According to the "elements," a copy of which was obtained by Xinhua, all states are urged to "exercise vigilance and restraint regarding the entry into or transit through their territories of individuals who are engaged in, directly associated with or providing support for Iran's proliferation sensitive nuclear activities or for the development of nuclear weapon delivery systems."

The travel restrictions also apply to people "involved in procurement of the prohibited items, goods, equipment, materials and technology" specified in UN Security Council Resolution 1737.

The elements contain mandatory bans on entry and transit of designated individuals "provided that nothing ... shall oblige a state to refuse its own nationals entry into its territory."

The proposal calls for an expansion of freezes imposed under UN Security Council resolutions 1737 and 1747 to cover additional persons and entities "and any persons acting on their behalf or at their direction, and to entities owned or controlled by them."

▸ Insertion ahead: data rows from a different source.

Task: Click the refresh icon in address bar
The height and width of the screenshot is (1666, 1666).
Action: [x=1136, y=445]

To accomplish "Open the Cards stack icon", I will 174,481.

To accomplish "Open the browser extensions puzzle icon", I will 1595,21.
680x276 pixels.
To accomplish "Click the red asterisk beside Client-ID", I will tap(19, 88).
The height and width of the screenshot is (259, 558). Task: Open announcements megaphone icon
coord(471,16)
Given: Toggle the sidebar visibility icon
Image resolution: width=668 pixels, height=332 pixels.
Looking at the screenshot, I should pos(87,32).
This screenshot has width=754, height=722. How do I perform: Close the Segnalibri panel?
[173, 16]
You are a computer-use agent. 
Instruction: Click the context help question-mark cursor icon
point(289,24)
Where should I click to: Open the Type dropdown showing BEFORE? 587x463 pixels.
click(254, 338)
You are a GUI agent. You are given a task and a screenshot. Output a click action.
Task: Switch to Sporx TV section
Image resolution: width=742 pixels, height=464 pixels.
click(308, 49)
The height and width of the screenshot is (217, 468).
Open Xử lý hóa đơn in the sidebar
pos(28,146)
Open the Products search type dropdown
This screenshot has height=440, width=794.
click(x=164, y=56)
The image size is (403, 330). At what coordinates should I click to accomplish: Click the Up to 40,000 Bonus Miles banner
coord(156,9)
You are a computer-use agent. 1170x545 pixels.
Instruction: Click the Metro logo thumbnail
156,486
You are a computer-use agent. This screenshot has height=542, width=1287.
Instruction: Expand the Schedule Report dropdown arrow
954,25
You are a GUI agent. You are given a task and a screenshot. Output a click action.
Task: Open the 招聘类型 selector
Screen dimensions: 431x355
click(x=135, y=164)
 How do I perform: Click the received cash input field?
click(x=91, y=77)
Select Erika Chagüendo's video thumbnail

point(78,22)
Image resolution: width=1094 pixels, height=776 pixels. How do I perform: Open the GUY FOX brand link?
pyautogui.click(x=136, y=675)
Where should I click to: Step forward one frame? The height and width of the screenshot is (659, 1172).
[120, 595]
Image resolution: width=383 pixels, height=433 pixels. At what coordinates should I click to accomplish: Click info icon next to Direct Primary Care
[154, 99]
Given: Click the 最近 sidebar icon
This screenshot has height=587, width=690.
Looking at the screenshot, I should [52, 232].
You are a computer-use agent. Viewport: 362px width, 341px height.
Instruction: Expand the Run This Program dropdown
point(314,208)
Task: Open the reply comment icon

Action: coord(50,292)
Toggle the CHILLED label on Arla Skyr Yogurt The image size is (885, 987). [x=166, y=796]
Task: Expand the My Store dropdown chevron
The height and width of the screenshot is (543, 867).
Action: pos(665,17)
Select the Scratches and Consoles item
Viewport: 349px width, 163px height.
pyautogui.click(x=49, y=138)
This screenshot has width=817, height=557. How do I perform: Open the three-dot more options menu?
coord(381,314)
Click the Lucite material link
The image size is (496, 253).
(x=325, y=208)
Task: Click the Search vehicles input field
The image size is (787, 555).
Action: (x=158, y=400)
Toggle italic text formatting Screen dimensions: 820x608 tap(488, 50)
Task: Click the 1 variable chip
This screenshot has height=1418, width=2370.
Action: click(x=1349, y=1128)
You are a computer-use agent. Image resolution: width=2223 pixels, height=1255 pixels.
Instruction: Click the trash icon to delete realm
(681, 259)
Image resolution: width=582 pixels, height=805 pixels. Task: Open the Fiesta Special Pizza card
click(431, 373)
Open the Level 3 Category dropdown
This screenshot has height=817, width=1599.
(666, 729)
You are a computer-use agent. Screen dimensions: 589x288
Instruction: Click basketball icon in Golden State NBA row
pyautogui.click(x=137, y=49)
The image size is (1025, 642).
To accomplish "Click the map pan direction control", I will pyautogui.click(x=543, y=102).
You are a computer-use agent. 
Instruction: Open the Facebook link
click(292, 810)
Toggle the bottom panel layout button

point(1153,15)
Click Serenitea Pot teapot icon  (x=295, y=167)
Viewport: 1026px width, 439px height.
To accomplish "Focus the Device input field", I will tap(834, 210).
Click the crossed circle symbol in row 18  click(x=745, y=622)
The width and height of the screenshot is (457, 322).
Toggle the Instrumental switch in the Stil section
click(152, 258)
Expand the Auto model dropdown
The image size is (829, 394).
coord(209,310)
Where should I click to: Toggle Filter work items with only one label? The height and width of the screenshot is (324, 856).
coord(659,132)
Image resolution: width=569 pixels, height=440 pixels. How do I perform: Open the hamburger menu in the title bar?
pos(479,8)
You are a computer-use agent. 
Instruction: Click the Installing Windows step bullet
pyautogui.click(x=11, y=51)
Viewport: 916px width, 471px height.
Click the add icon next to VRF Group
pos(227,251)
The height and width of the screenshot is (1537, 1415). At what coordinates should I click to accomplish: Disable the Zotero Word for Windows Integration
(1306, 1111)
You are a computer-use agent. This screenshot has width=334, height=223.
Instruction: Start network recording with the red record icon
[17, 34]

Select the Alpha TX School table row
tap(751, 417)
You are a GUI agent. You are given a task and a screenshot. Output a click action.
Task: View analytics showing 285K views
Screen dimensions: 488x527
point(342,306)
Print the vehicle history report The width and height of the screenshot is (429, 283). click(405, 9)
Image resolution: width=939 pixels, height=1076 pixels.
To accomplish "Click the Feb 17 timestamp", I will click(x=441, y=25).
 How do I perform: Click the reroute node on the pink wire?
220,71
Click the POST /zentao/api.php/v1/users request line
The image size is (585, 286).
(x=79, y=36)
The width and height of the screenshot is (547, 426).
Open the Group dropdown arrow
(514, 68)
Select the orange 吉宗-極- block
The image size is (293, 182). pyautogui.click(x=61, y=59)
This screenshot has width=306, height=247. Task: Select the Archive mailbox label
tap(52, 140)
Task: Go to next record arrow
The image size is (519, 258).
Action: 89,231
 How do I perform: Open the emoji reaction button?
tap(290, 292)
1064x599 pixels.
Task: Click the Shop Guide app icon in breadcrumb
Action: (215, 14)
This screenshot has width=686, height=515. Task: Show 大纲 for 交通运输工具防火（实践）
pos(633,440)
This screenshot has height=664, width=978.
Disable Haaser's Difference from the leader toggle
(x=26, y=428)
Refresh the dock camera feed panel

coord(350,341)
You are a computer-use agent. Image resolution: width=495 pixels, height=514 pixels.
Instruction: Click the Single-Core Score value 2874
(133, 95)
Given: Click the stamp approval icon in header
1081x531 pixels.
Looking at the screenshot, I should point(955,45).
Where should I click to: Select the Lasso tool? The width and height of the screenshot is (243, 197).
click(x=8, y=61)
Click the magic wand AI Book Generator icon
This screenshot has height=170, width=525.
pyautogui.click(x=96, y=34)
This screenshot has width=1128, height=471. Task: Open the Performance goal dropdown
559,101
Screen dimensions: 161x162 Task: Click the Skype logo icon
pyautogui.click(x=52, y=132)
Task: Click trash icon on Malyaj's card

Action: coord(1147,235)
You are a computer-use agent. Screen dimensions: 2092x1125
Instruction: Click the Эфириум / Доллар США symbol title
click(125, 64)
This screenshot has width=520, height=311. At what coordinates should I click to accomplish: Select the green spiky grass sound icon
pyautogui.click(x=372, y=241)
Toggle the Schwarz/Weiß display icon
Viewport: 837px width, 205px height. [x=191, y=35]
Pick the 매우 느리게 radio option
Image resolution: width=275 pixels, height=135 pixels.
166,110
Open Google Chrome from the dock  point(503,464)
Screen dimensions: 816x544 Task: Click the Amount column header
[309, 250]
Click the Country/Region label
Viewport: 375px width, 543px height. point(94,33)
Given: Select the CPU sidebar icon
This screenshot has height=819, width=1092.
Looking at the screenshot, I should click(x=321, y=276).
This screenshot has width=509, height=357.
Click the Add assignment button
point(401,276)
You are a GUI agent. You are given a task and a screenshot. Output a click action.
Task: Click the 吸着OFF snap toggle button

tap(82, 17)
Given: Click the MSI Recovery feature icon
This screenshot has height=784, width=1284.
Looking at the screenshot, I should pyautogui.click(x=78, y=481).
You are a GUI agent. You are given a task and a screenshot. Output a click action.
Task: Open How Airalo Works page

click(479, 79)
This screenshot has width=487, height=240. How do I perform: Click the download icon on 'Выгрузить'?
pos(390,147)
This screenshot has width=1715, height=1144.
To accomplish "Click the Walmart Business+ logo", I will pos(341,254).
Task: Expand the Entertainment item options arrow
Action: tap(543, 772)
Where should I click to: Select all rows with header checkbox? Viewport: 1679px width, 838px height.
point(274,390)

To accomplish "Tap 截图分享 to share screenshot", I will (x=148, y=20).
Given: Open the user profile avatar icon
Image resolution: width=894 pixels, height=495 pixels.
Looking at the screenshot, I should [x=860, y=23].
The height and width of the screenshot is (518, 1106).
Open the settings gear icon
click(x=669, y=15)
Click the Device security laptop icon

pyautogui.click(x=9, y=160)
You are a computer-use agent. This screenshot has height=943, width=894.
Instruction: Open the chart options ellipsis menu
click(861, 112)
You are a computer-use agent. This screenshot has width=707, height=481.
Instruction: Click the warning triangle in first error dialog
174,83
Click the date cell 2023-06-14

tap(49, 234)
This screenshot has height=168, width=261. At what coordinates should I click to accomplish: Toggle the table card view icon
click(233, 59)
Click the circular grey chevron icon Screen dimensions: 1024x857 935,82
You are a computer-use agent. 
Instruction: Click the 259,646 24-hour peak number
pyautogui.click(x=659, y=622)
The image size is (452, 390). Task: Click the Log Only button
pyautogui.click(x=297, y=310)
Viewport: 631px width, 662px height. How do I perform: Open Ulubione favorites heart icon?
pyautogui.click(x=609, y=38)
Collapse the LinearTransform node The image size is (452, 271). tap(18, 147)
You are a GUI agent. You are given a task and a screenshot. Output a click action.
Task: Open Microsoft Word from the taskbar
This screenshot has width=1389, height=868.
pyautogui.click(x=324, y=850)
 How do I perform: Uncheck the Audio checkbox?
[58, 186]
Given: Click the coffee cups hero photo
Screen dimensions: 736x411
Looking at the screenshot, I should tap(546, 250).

In addition to curbs on dual-use items, the proposal also urges countries to "exercise vigilance in entering into new commitments for public provided financial support for trade with Iran, including the granting of export credits, guarantees or insurance, to their nationals or entities involved in such trade in order to avoid such financial support contributing to the proliferation sensitive nuclear activities, or to the development of nuclear weapon delivery systems."

It also calls for "vigilance over the activities of financial institutions in their territories with all banks domiciled in Iran, in particular with Bank Melli and Bank Saderat, and their branches and subsidiaries abroad, in order to avoid such activities contributing to the proliferation sensitive nuclear activities, or to the development of nuclear weapon delivery systems."

On cargo inspection, the proposal urges countries "to inspect the cargoes to and from Iran, of aircraft and vessels at their airports and seaports owned or operated by Iran Air Cargo and Islamic Republic of Iran Shipping Line, provided there are reasonable grounds to believe that the aircraft/vessel is transporting goods prohibited under" previous resolutions and a third one, which will be based on the "elements."

The proposal expresses "serious concern" over Iran's failure to establish "full and sustained suspension of all enrichment-related and reprocessing activities and heavy water-related projects" and to resume cooperation with the International Atomic Energy Agency (IAEA).

On the next steps, the proposal "requests within 90 days a further report from the Director General of the IAEA on whether Iran has established full and sustained suspension of all activities" mentioned in Resolutions 1737, 1747 and the upcoming third resolution to the IAEA Board of Directors and "in parallel to the Security Council for its consideration."

Based on that report, the UN Security Council will then decide whether to suspend or terminate sanctions on Iran, or to "adopt further appropriate measures" under Article 41 of Chapter VII of the UN Charter.

On the diplomatic front, the latest proposal tells of a desire for "seeking a comprehensive, long-term and proper solution" of the Iranian nuclear issue "which would allow for the development of all-round relations and wider cooperation with Iran based on mutual respect and the establishment of international confidence in the exclusively peaceful nature" of Iran's nuclear program.

The "elements" welcomes an agreement between Tehran and the IAEA "to resolve all outstanding issues concerning Iran's nuclear program" and progress made in that regard. It encourages the IAEA to continue its work to clarify all outstanding issues to help "re-establish international confidence in the exclusively peaceful nature of Iran's nuclear activities."

It says direct talks and negotiations with Iran will start "as long as Iran suspends all enrichment-related and reprocessing activities, including research and development, as verified by the IAEA."